Everything in the records below except the images should be output exactly as written.

# # # # # # #

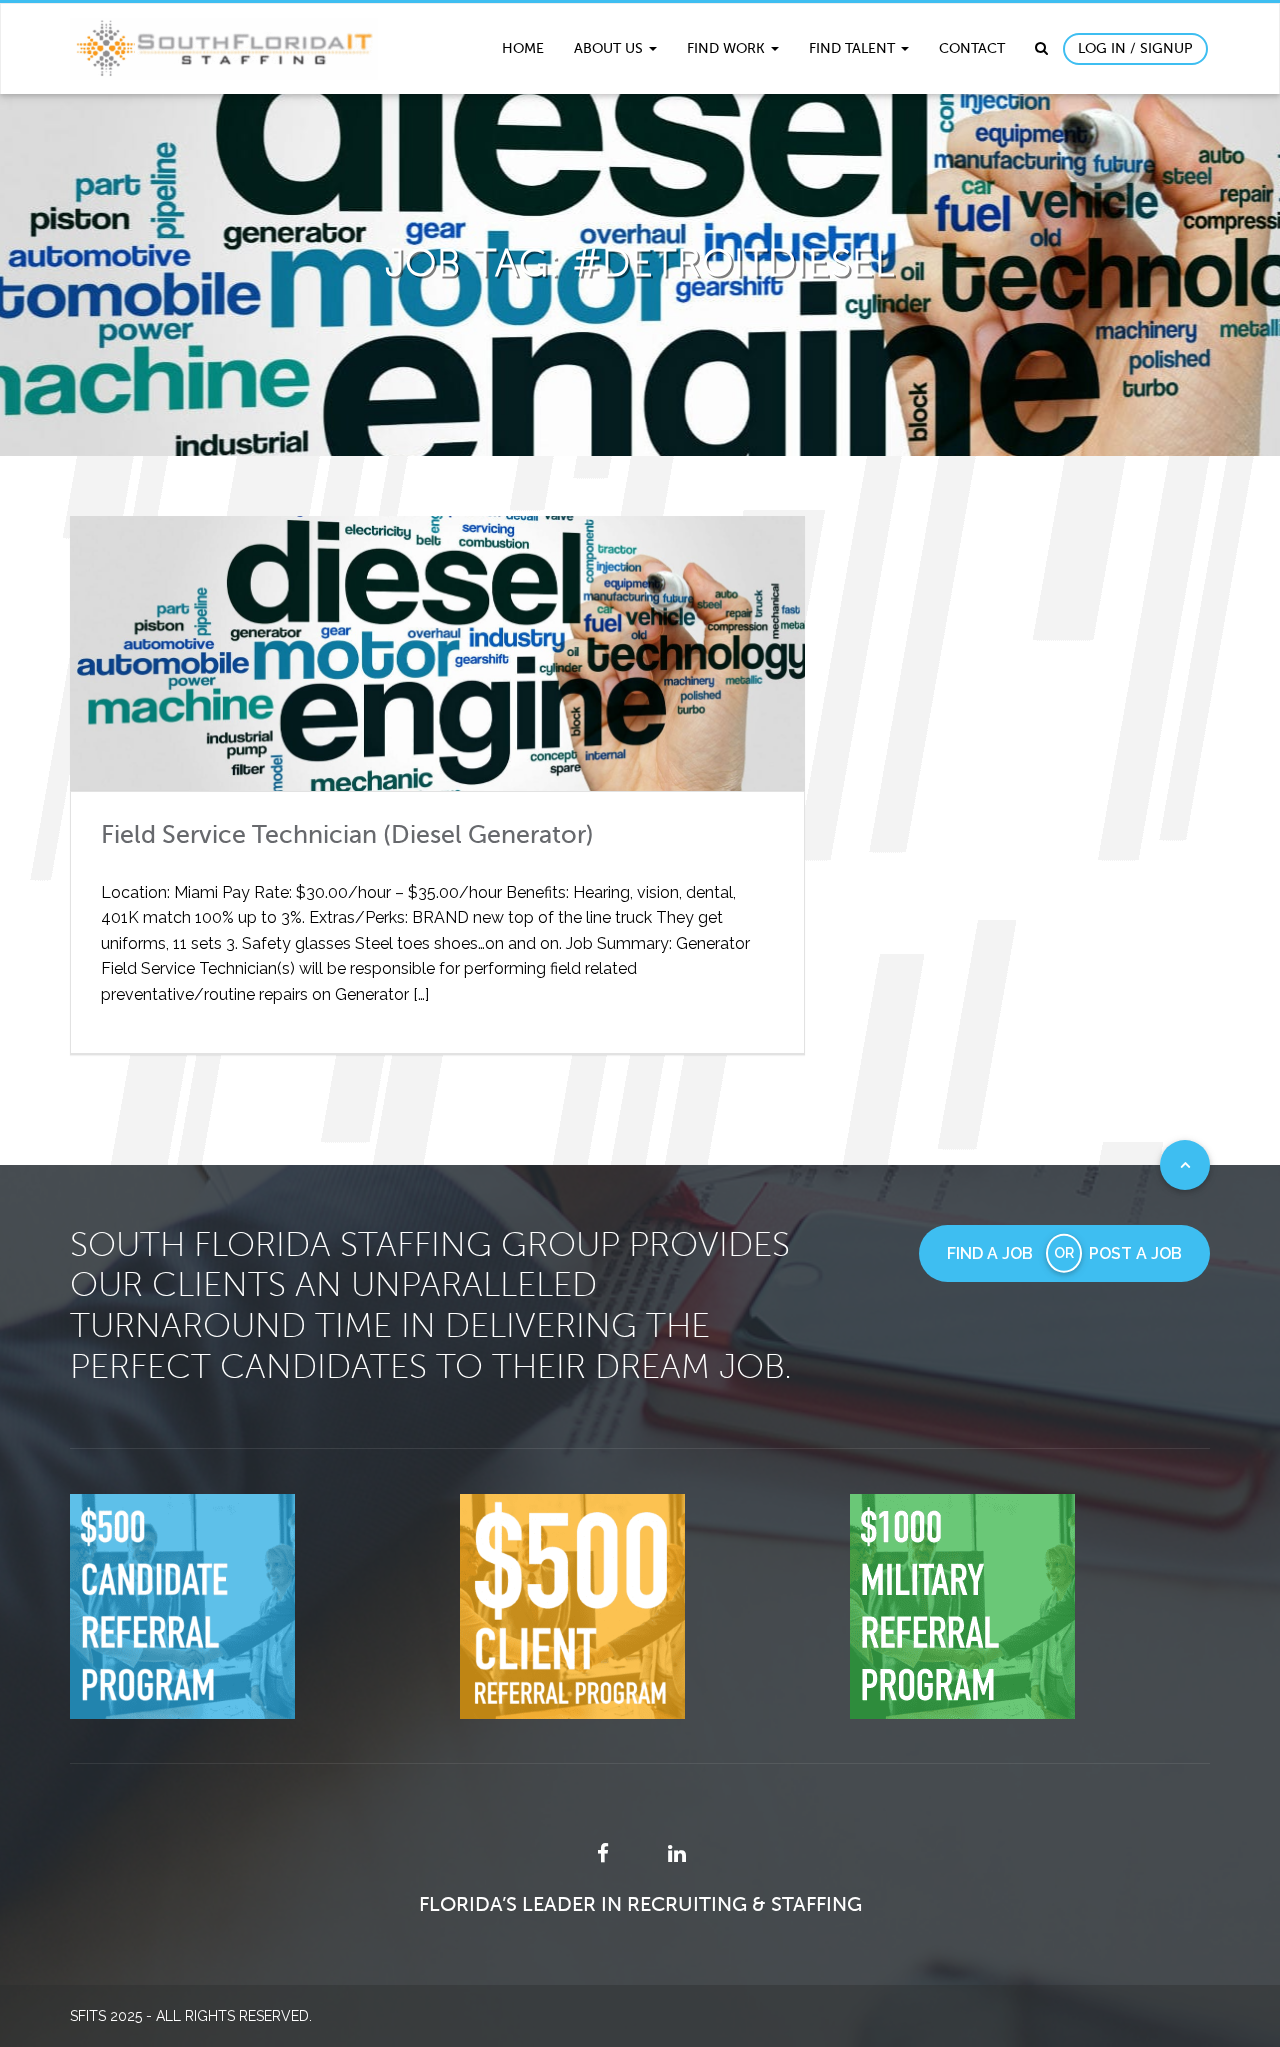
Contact (972, 48)
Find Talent (854, 48)
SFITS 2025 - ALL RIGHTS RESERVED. (191, 2016)
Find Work (728, 48)
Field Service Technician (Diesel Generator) (347, 835)
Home (523, 48)
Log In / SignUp (1135, 48)
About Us (610, 48)
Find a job (990, 1253)
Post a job (1135, 1253)
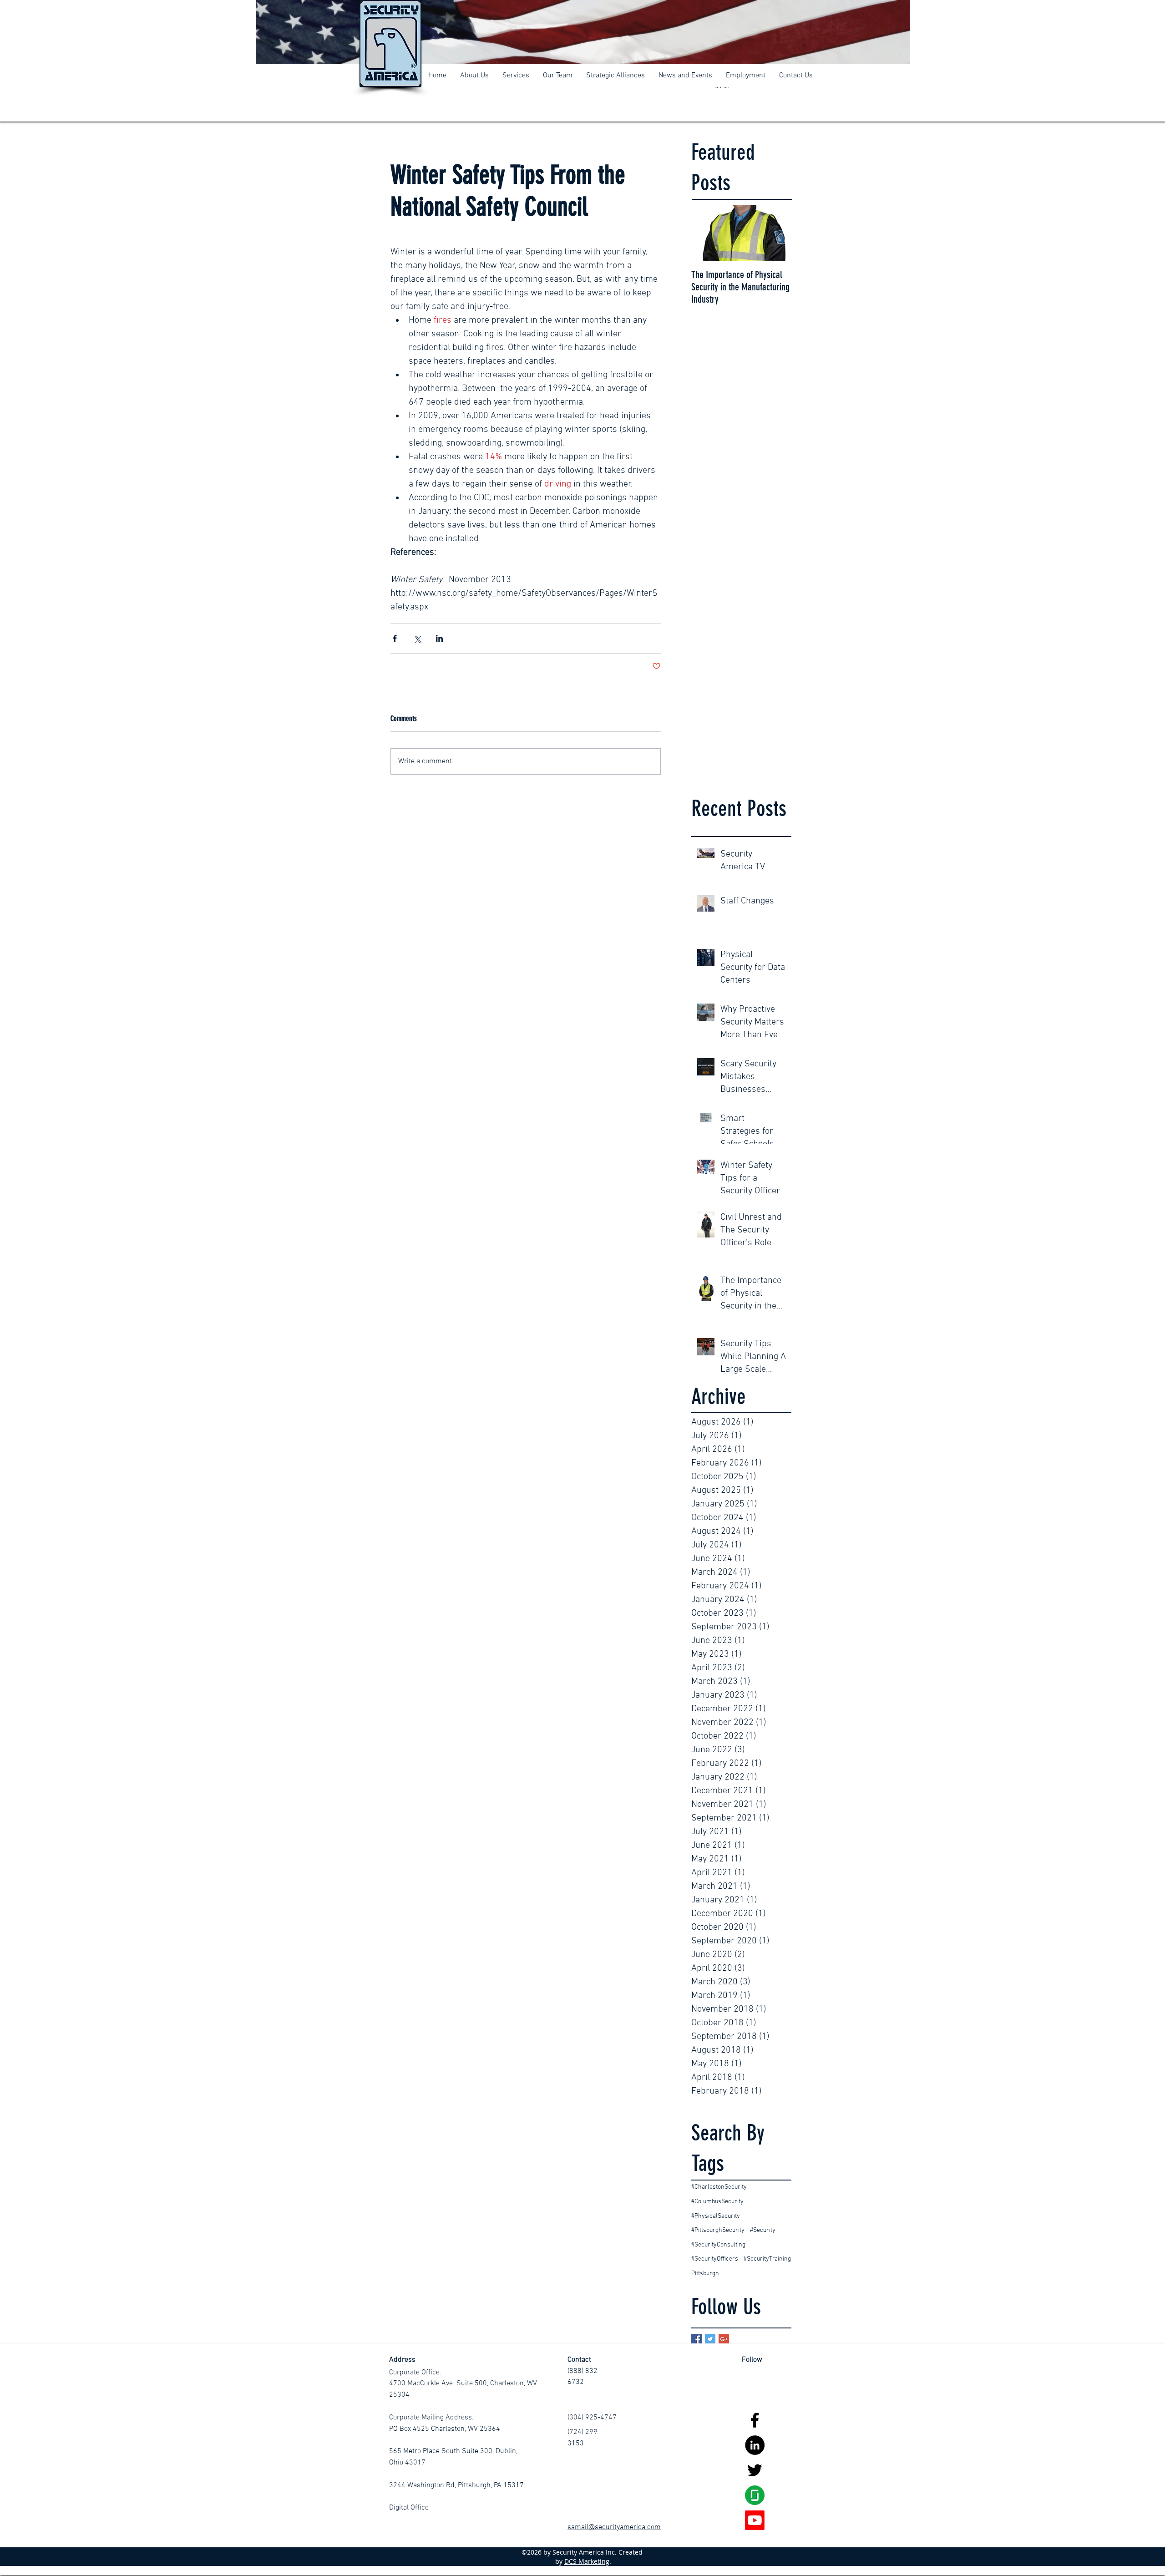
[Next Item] (777, 233)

# # # # # # #

> **Task solution**
Contact (972, 48)
Find Talent (854, 48)
SFITS 2025 - ALL RIGHTS RESERVED. (191, 2016)
Find Work (728, 48)
Field Service Technician (Diesel Generator) (347, 835)
Home (523, 48)
Log In / SignUp (1135, 48)
About Us (610, 48)
Find a job (990, 1253)
Post a job (1135, 1253)
[Next Item] (777, 233)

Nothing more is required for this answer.